1940s Archive

An Alphabet for Gourmets

continued (page 3 of 6)

But the thing that really mattered, that piped the high, unforgettable tune of perfection, was the peas, which came from their hot pot onto our thick china plates in a cloud, a kind of miasma, of everything that anyone could ever want from them, even in a dream. I thought three basic requisites, according to Fannie Farmer and Escoffier…and again I thought of Sydney Smith, who once said that his idea of heaven (and a cleric!) was pâté de foie gras to he sound of trumpets. Mine, that night and this night, too, is fresh green garden peas, picked and shelled by my friends, to the sound of a cowbell…

Q is for quantity…

…and for the Case of the Hindu Eggs, as well as the case of some people, many of them gastronomical as well as human, who honestly believe that if a recipe calls for two cups of butter it will be twice as good if they use four.

If a classic recipe asks for one teaspoon of bechamel or one teaspoon of soy sauce, these mistaken searchers for the jewel of perfection will double the dose, and in doing so wreck themselves. The ones who thus continue assaulting the palates of their intimates deserve, rather than mercy, a good stiff lecture on the pleasures of the table as opposed to wounds of an outraged tongue, and if that fails, they should be quite bluntly crossed off the gastronomical list.

There is no hope for a cook who will not learn his own as well as other gourmet’s limitations, and a man who has one good bechamel by rote, one good minestrone, or one good Yat Gai Mein, and then goes on to make impossible ones because of his lack of balance, of perspective, and of plain common sense and modesty is, to be blunt again, past recall.

Of course it must be added here that many a clumsy amateur who early believed in all good faith that enough of a good thing could never be too much, has later turned into a chef of subtlety and breeding, just as many a man who later learned to judge the points of a setter has, in his first dog-days, his own early puppyhood, picked out a male hound because he was big, or a bitch for her pretty eyes. It takes some people a long time to realize that there are rules which have filtered into our life-patterns in a near perfect state…just as it takes other people to act as a kind of yeast, forever questioning these rules or others like them, in rich rebellion.

Gastronomical precepts are perhaps among the most delicate ones in the modern arts. They must, in the main, be followed before they can be broken: that is, I can do something with five given ingredients that Escoffier perhaps never dreamed of, but in order to do it well I must follow his basic rules for white stock, glaze, and poaching, which he and all his kind perfected in a grueling devotion to their métier.

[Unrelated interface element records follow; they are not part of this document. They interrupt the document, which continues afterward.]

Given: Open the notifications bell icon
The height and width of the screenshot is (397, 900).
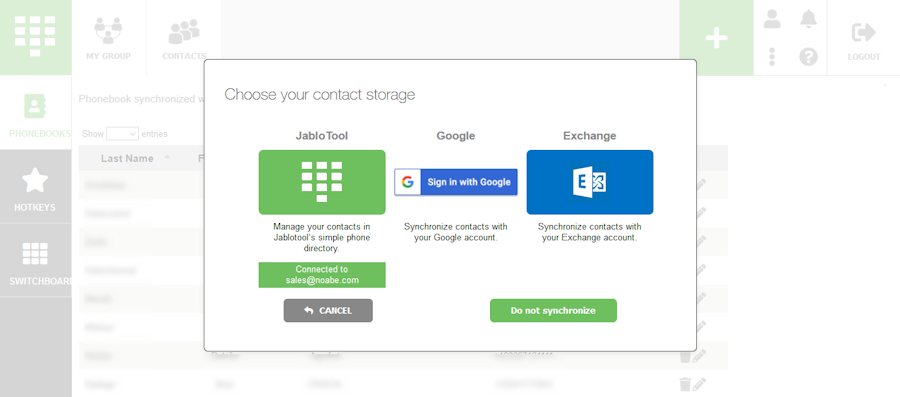Looking at the screenshot, I should (x=808, y=19).
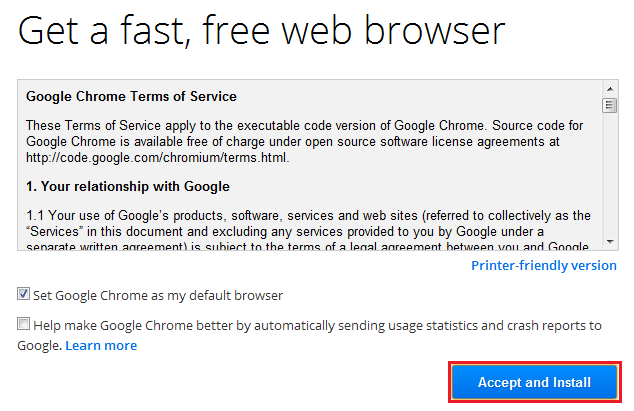The width and height of the screenshot is (634, 411).
Task: Click the 'Google Chrome Terms of Service' title
Action: pos(131,96)

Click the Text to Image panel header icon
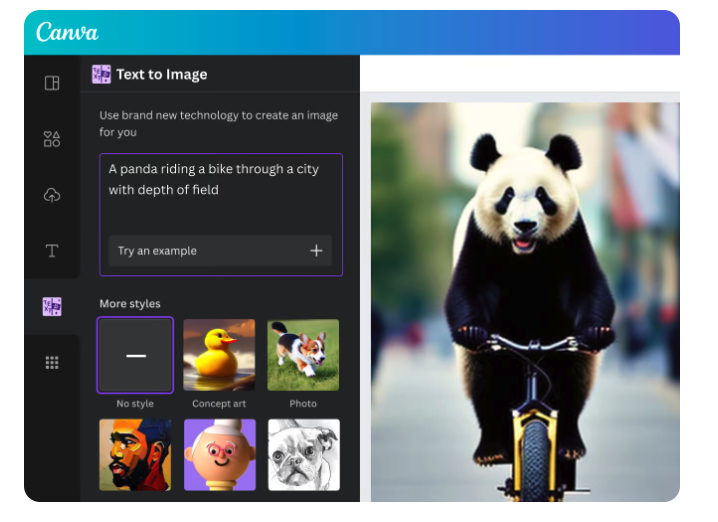(x=101, y=74)
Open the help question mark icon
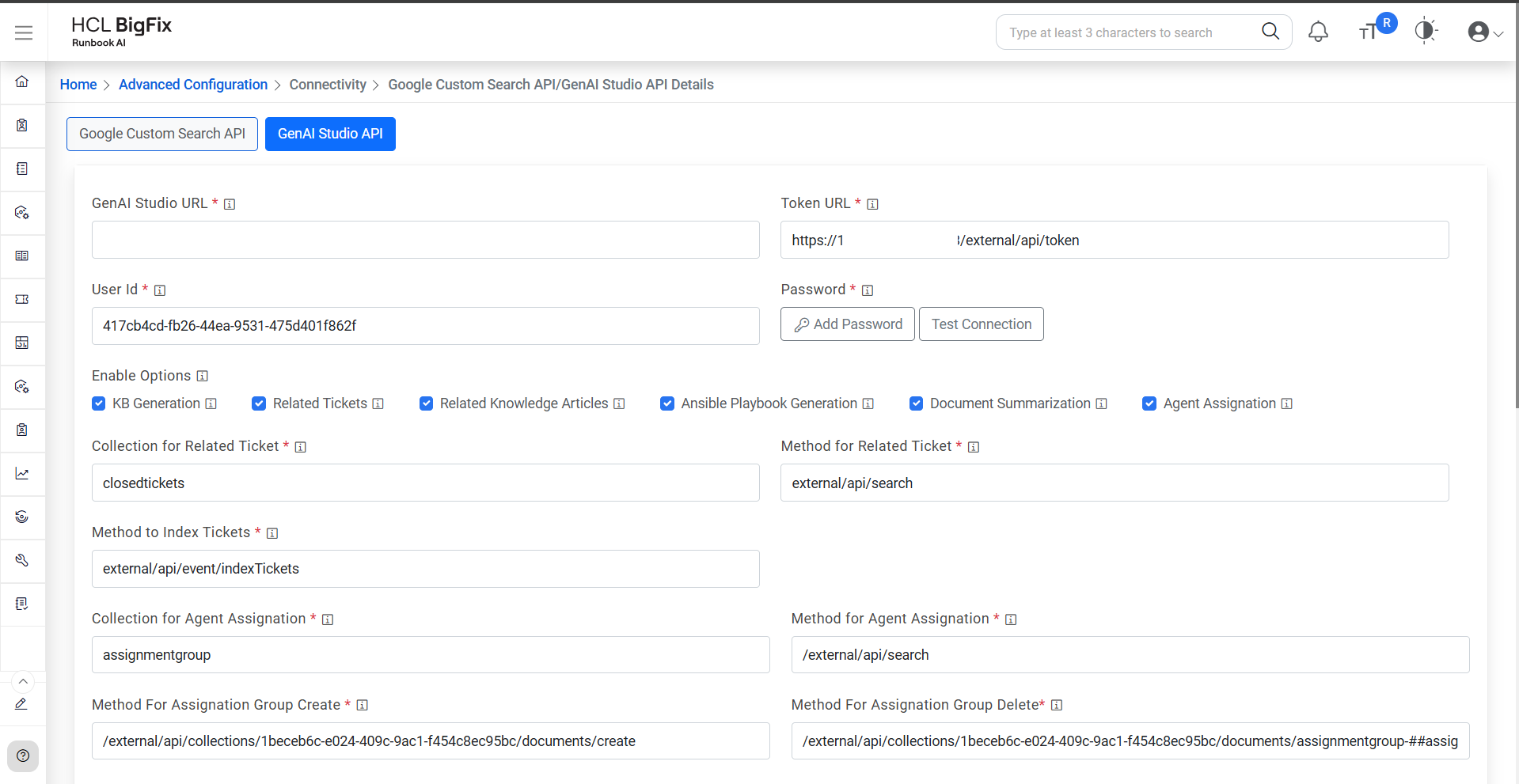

A rebuttal to this hidebound theory could be that gastronomical accidents often give birth to beauty: a chef forgets the fried potatoes, pops them out and then into the fat, and has pommessoufflées! Another cook adds a raw yolk quickly to a portion of scrambled eggs when be finds it is to serve two people instead of one, and has a new nutlike flavor on his conscience and his reputation. There are uncountable anecdotes of such chance discoveries. Basically they have nothing to do with the fact that certain rules must be followed in order to reach certain results, in the sublime chemistry of food. They must, as Brillat-Savarin pointed out in his quasi-solemn little lecture on the art of frying, spring from a knowledge of natural laws.

My own rude forcing in the school of obedience to them came, perhaps fortunately for myself and certainly with great good luck for my intimates, when I was about nine.

I had already learned to follow recipes and could, I say now with a somewhat smug astonishment, make pan gravy, blancmange, jelly roll, and suchlike requisites to my maternal grandmother’s diet, and a few stolen delicacies like mayonnaise which we ate hungrily when she went away to religious conventions. I felt at home in the kitchen, at least on the cook’s day off, and could poach eggs with the best of them, atiptoe on a needlepoint footstool beside the gas range.